Entries provided

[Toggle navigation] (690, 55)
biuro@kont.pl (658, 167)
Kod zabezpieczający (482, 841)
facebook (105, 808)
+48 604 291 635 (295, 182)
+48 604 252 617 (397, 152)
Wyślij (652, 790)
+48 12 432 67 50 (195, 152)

--

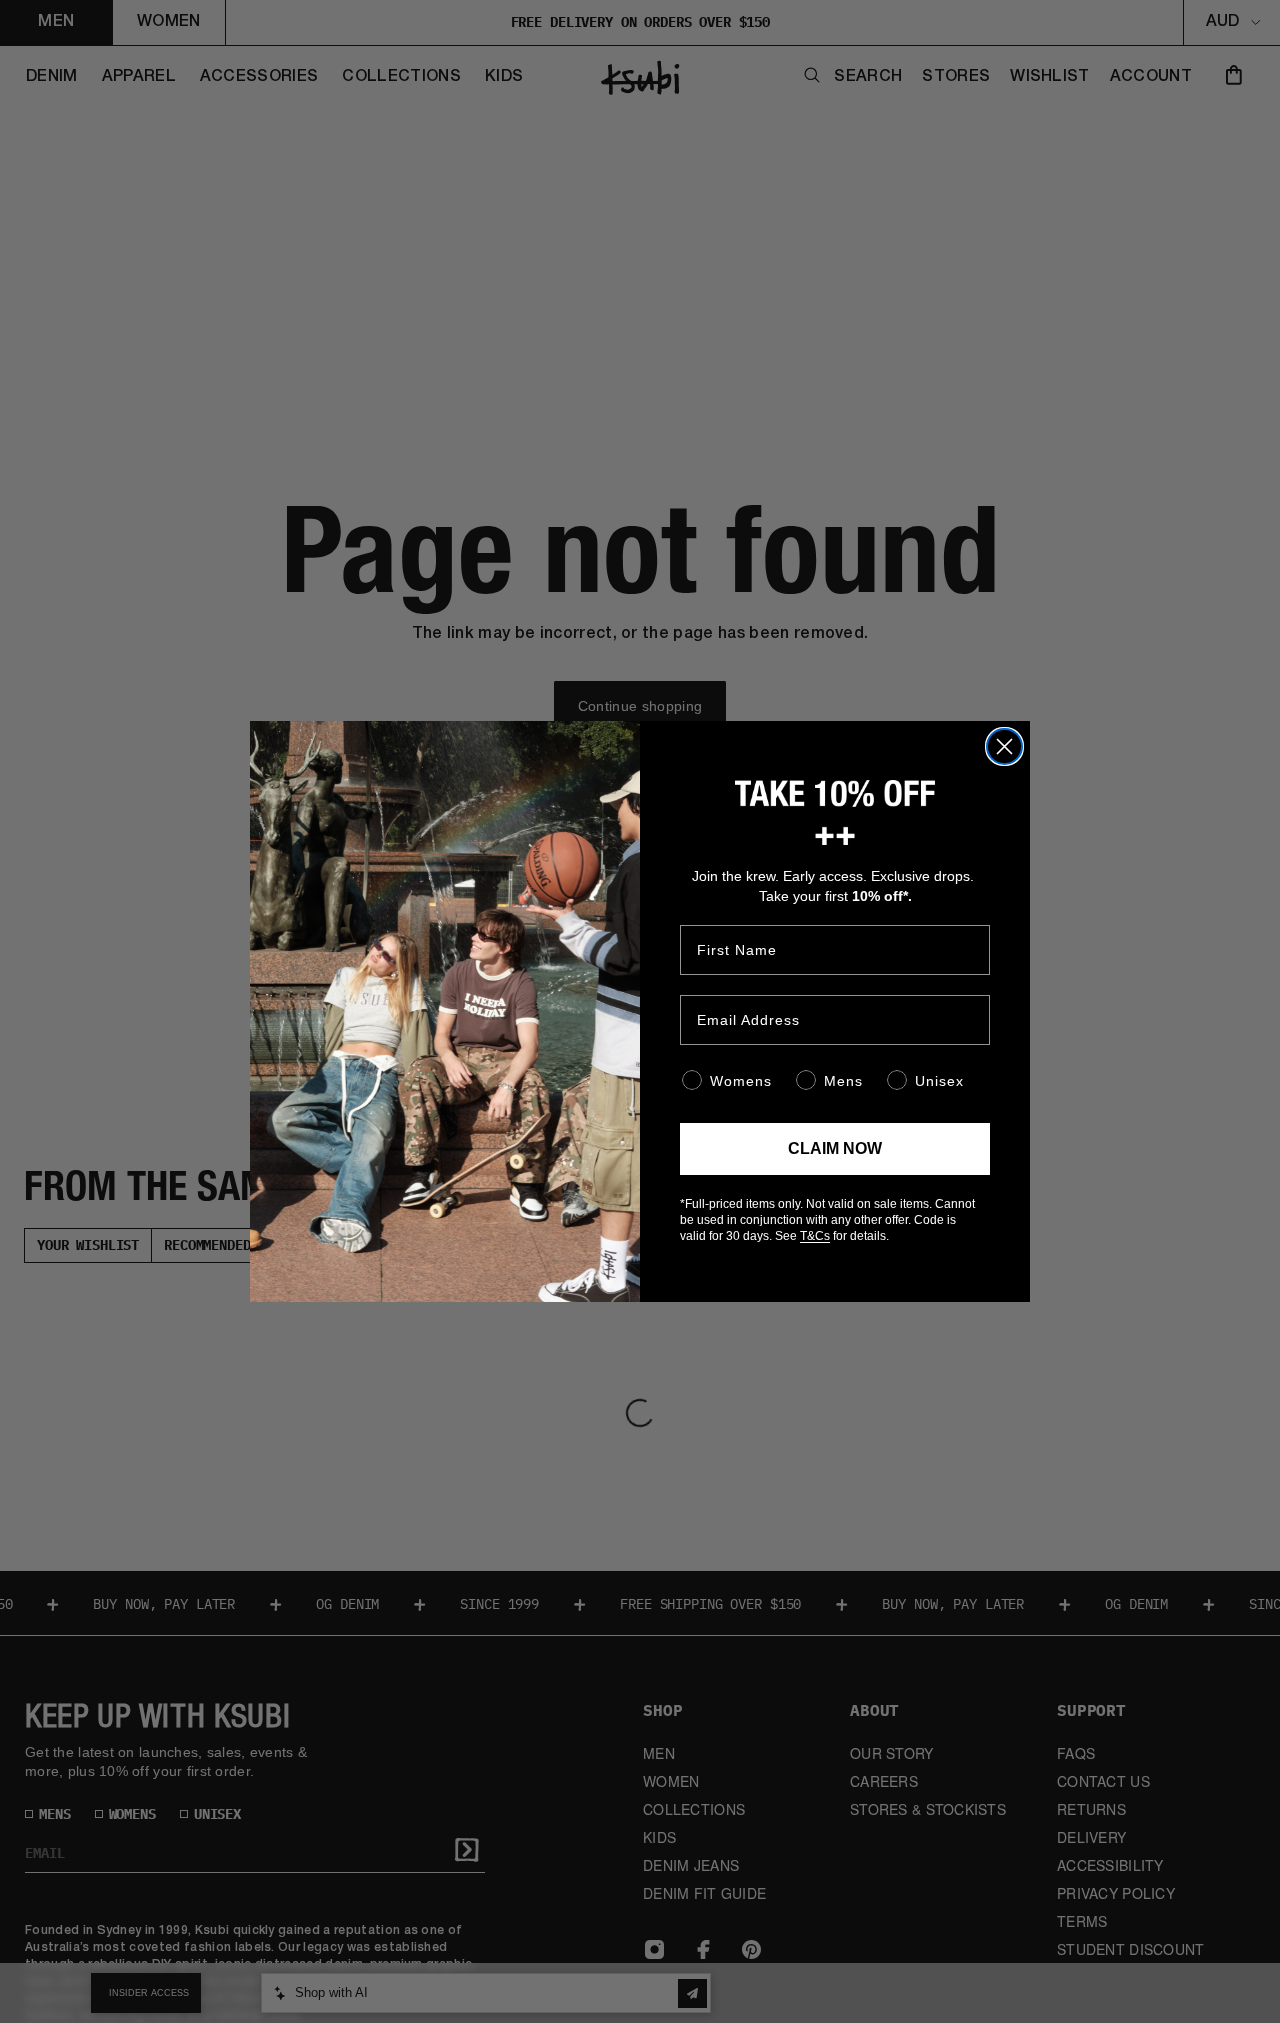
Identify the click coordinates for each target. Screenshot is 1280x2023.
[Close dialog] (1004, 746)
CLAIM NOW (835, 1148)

Work request
In the listing above, find the line containing "biuro@kont.pl (658, 167)" and the line containing "50 (195, 152)", then retype both and every line between them exactly, with nothing else.

Written answer
biuro@kont.pl (658, 167)
Kod zabezpieczający (482, 841)
facebook (105, 808)
+48 604 291 635 (295, 182)
+48 604 252 617 (397, 152)
Wyślij (652, 790)
+48 12 432 67 50 (195, 152)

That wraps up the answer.